Dialogi Rodzinne wyrwane z kontekstu:
Osoby: Mama, Szanowny Brat P., ja.
ja: nie śmiejcie się, miałam kilka koleżanek, które kupowały wódkę na wesele w strefie bezcłowej za każdym razem jak gdzieś leciały... przez rok można było coś uzbierać.
Szanowny Brat P.: czyli trzeba zacząć pracować w strefie bezcłowej najlepiej...
ja: ale zaraz, zaraz... ci, którzy pracują w strefie nie mogą robić tam zakupów!
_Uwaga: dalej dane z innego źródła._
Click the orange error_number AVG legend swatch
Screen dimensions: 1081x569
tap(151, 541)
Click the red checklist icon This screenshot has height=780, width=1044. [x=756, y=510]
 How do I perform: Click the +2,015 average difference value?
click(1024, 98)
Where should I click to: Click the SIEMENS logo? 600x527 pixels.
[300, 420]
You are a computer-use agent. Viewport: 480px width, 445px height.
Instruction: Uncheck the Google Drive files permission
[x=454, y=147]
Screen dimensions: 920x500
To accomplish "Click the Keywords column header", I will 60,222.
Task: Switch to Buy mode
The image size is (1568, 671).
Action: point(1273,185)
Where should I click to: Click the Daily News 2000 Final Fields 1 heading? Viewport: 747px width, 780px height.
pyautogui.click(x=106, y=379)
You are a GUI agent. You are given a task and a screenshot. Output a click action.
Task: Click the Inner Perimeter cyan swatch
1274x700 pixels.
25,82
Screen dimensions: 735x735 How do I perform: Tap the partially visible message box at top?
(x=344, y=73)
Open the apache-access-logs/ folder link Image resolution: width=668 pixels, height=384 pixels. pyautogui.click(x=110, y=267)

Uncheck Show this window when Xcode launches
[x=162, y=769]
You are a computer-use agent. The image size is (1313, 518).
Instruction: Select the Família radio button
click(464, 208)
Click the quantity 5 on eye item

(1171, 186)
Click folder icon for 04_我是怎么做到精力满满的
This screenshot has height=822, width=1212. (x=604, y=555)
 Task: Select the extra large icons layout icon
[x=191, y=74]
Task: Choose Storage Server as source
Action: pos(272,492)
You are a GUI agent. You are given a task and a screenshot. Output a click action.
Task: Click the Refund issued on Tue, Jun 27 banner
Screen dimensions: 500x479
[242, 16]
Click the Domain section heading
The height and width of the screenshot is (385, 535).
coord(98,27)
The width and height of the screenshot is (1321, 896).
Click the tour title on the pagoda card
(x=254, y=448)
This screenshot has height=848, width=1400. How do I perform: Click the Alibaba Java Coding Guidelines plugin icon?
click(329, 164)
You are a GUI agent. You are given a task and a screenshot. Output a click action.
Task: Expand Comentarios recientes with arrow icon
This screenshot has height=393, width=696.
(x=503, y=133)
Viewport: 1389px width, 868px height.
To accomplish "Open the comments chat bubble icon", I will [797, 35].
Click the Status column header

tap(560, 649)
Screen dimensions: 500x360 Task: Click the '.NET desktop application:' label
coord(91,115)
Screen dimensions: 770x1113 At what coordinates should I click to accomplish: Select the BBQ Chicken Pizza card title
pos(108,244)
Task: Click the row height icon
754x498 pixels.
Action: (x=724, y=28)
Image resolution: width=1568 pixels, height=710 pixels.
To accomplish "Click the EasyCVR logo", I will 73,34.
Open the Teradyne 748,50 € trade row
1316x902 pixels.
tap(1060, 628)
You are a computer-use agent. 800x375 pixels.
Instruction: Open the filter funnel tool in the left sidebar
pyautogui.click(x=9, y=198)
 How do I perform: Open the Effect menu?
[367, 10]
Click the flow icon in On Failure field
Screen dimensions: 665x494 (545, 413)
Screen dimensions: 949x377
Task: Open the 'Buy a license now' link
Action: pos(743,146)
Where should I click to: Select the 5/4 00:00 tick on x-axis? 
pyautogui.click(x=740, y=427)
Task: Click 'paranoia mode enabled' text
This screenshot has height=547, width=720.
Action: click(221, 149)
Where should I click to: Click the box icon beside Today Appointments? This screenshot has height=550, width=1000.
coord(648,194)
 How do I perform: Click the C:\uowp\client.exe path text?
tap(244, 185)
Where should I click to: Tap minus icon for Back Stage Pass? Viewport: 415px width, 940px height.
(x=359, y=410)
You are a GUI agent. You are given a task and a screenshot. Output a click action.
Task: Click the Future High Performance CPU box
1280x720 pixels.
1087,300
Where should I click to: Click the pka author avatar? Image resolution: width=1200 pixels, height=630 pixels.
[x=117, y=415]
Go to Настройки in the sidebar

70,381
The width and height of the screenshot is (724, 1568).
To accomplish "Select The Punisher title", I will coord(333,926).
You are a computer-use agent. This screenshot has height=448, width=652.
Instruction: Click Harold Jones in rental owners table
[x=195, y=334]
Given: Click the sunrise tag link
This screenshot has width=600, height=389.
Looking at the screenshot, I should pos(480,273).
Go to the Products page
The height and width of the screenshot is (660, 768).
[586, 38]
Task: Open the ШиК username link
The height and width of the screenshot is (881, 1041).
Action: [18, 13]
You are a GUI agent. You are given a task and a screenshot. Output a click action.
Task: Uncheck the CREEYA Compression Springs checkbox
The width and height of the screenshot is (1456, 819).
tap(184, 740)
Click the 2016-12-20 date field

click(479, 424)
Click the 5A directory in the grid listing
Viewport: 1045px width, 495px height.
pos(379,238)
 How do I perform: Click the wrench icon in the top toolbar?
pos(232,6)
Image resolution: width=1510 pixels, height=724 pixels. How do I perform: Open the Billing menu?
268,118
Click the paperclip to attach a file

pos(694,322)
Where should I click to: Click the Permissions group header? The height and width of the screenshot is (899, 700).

Szanowny Brat P.: Aga, Ty jesteś jednak tak naiwna, że jest to nawet słodkie... hehehe
ja: Mamo, ale przecież oni nie mogą robić tam zakupów! prawda?
Mama: nie skomentuję.
czy ja jestem z innego świata? o naiwności, towarzyszko moich dni, nie opuszczaj mnie nigdy:)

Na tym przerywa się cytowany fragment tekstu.